Assignment ▸ Repeat, exactly as written, the lines of the records below from the first through the line with "223x245 pixels.", but none past it.

Information supplied ▸
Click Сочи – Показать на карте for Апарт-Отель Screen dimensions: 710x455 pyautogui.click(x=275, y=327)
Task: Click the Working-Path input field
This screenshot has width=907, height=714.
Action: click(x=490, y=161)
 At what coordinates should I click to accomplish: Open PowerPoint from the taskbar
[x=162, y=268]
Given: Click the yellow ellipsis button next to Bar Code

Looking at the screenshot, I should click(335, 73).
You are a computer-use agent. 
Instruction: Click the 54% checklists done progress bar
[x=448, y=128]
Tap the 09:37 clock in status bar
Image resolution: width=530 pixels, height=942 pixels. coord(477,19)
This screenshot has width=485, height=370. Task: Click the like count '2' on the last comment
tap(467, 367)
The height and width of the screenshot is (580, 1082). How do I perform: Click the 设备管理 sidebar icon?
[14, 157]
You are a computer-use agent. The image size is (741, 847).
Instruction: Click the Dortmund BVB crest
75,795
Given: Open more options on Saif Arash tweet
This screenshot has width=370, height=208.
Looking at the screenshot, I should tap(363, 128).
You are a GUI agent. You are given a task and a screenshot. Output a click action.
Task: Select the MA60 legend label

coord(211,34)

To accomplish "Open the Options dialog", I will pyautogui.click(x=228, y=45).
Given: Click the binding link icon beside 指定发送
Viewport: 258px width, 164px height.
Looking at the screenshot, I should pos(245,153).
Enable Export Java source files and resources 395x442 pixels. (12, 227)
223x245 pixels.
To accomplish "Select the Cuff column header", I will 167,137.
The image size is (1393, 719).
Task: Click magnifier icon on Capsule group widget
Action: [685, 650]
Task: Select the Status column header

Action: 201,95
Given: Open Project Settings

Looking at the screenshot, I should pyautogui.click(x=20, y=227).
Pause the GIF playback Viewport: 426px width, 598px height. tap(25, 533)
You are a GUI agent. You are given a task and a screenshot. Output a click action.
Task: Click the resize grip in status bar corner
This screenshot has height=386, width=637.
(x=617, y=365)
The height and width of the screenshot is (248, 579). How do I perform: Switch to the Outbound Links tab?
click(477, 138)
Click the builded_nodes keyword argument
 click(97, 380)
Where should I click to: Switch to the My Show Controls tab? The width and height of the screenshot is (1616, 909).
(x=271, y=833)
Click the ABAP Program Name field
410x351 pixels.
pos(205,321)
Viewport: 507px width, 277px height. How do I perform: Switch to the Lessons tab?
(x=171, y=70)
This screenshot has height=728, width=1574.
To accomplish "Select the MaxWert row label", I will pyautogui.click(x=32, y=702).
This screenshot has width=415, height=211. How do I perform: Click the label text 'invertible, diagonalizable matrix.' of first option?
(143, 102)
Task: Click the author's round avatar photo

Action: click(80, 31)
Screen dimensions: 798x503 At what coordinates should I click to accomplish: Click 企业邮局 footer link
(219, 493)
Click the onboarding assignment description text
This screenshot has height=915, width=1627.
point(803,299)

Output for this exercise ▸
Click Сочи – Показать на карте for Апарт-Отель Screen dimensions: 710x455 pyautogui.click(x=275, y=327)
Task: Click the Working-Path input field
This screenshot has width=907, height=714.
Action: click(x=490, y=161)
 At what coordinates should I click to accomplish: Open PowerPoint from the taskbar
[x=162, y=268]
Given: Click the yellow ellipsis button next to Bar Code

Looking at the screenshot, I should click(335, 73).
You are a computer-use agent. 
Instruction: Click the 54% checklists done progress bar
[x=448, y=128]
Tap the 09:37 clock in status bar
Image resolution: width=530 pixels, height=942 pixels. coord(477,19)
This screenshot has width=485, height=370. Task: Click the like count '2' on the last comment
tap(467, 367)
The height and width of the screenshot is (580, 1082). How do I perform: Click the 设备管理 sidebar icon?
[14, 157]
You are a computer-use agent. The image size is (741, 847).
Instruction: Click the Dortmund BVB crest
75,795
Given: Open more options on Saif Arash tweet
This screenshot has width=370, height=208.
Looking at the screenshot, I should tap(363, 128).
You are a GUI agent. You are given a task and a screenshot. Output a click action.
Task: Select the MA60 legend label

coord(211,34)

To accomplish "Open the Options dialog", I will pyautogui.click(x=228, y=45).
Given: Click the binding link icon beside 指定发送
Viewport: 258px width, 164px height.
Looking at the screenshot, I should pos(245,153).
Enable Export Java source files and resources 395x442 pixels. (12, 227)
223x245 pixels.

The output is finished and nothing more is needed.